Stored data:
------------------------------------------------------------

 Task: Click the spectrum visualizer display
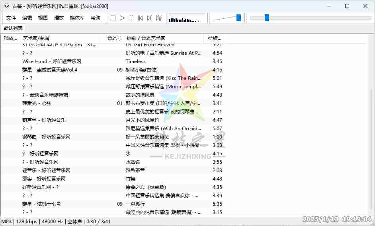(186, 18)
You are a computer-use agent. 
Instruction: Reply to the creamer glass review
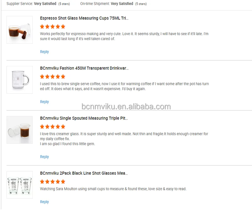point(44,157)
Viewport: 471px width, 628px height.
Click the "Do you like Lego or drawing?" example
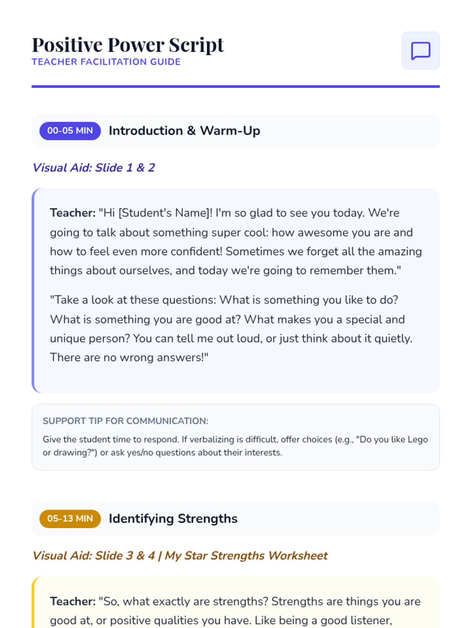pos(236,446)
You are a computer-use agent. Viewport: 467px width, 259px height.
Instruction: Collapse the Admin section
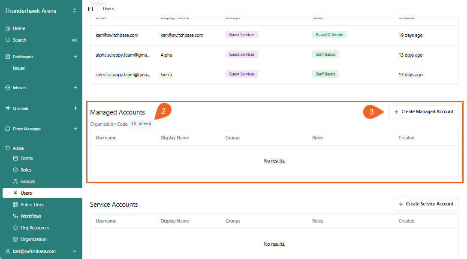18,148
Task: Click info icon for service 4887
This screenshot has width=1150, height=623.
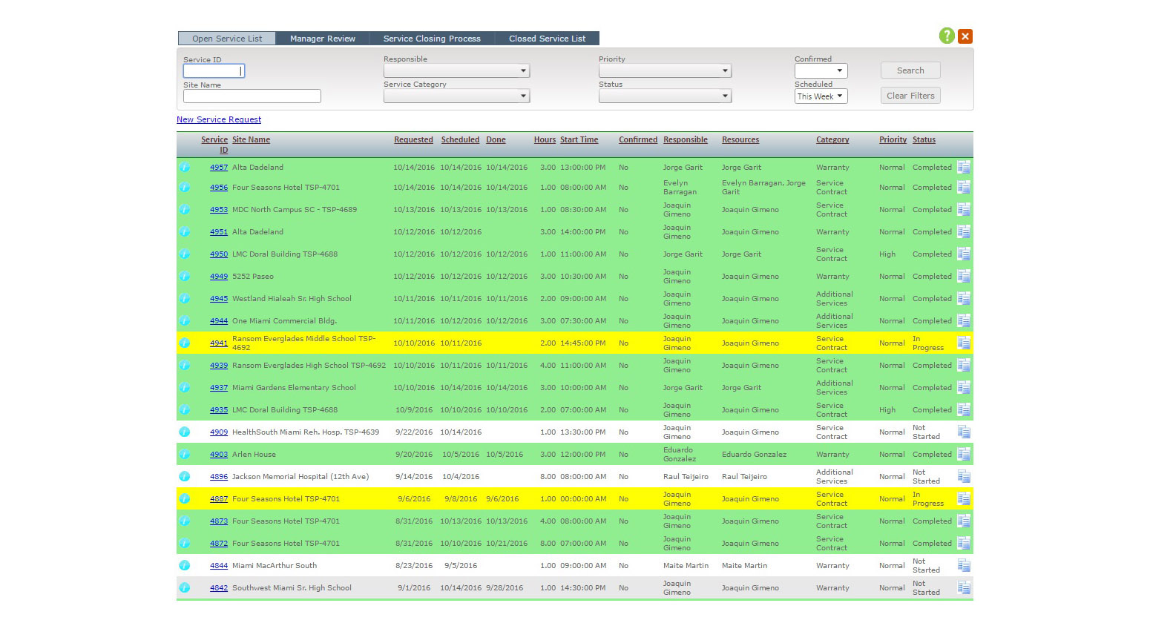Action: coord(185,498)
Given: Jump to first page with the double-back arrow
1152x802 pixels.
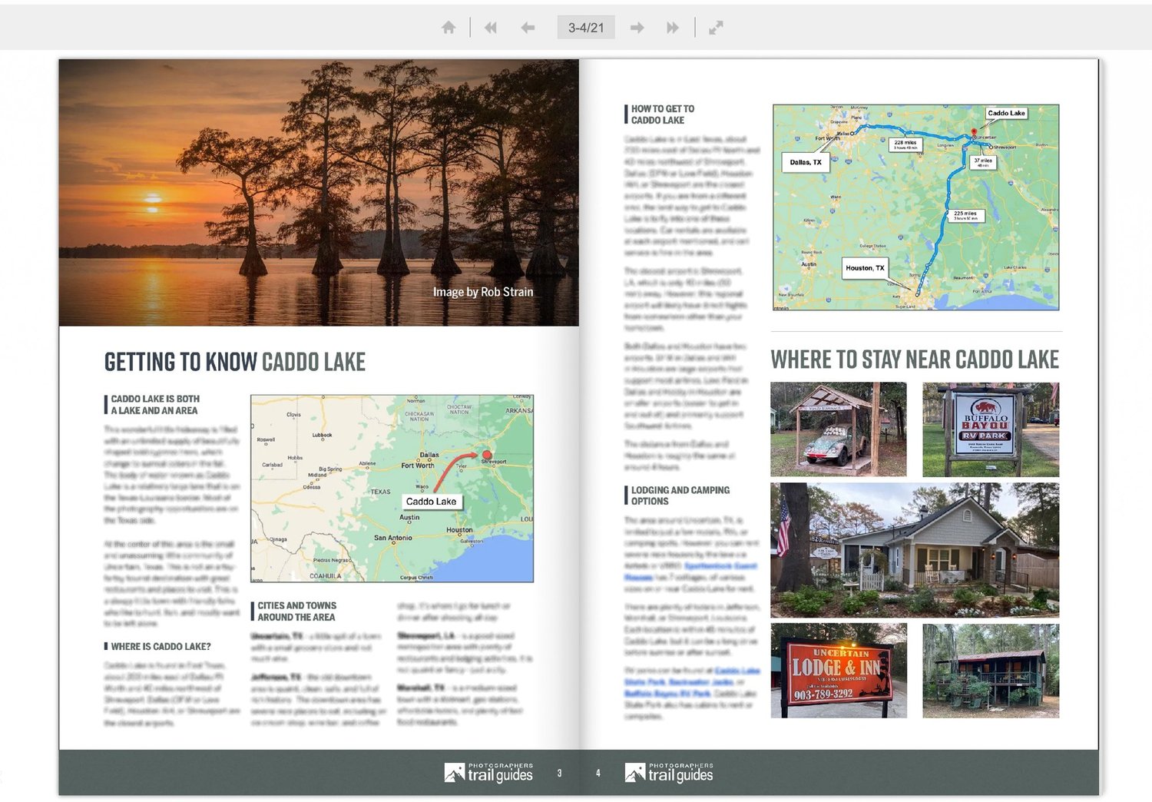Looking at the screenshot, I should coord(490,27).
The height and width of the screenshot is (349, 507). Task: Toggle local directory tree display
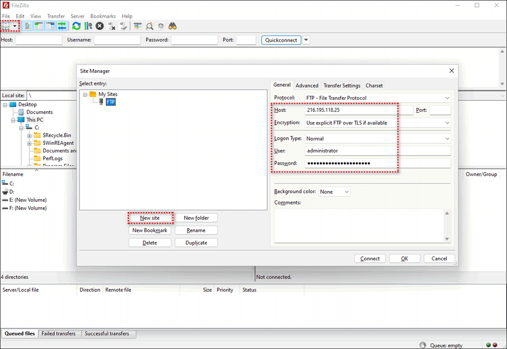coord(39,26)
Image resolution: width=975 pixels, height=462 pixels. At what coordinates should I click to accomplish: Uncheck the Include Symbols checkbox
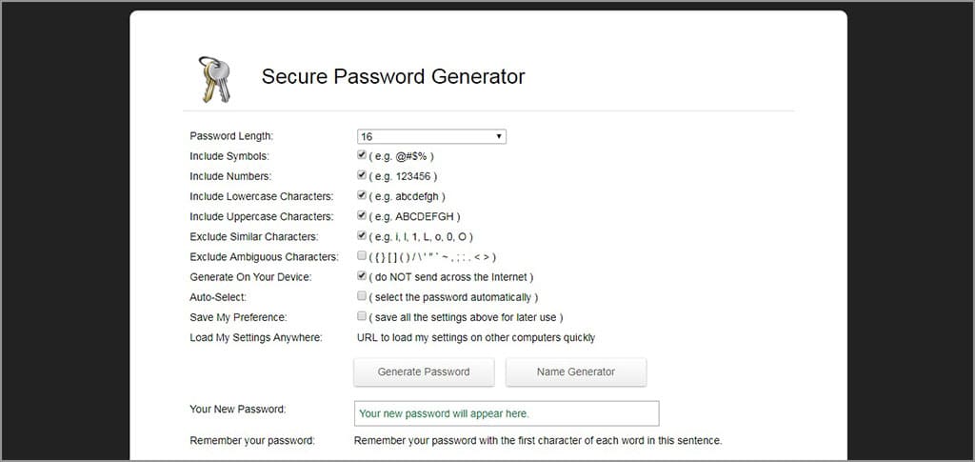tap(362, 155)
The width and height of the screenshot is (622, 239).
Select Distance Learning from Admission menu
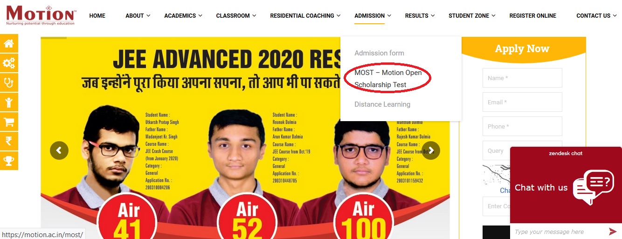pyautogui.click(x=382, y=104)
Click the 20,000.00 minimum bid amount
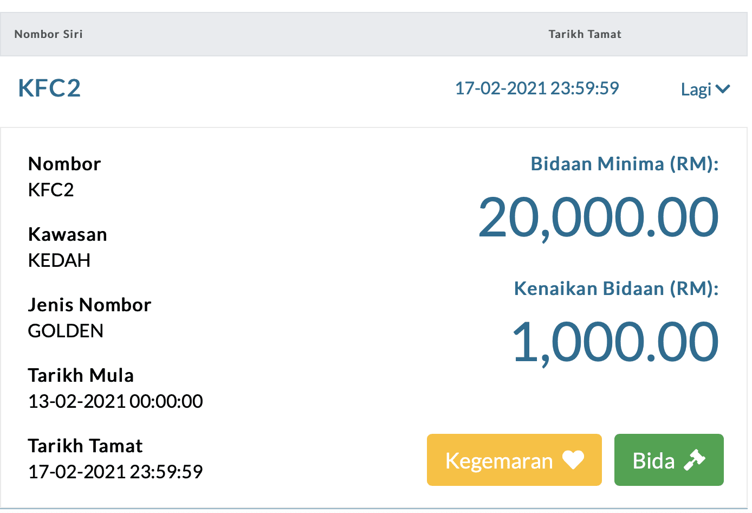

------------------------------------------------------------

*WHAT YOU SHOULD DO*. Your answer must be an exact copy of the data above, minus its pictures.

*TASK RESULT*.
 Task: Click the spectrum visualizer display
(186, 18)
You are a computer-use agent. 
Instruction: Reply to the creamer glass review
point(44,157)
Viewport: 471px width, 628px height.
Click the "Do you like Lego or drawing?" example
pos(236,446)
You are a computer-use agent. Viewport: 467px width, 259px height.
Instruction: Collapse the Admin section
18,148
Task: Click info icon for service 4887
This screenshot has width=1150, height=623.
Action: coord(185,498)
Given: Jump to first page with the double-back arrow
1152x802 pixels.
Looking at the screenshot, I should coord(490,27).
The height and width of the screenshot is (349, 507). Task: Toggle local directory tree display
coord(39,26)
Image resolution: width=975 pixels, height=462 pixels. At what coordinates should I click to accomplish: Uncheck the Include Symbols checkbox
tap(362, 155)
The width and height of the screenshot is (622, 239).
Select Distance Learning from Admission menu
pyautogui.click(x=382, y=104)
Click the 20,000.00 minimum bid amount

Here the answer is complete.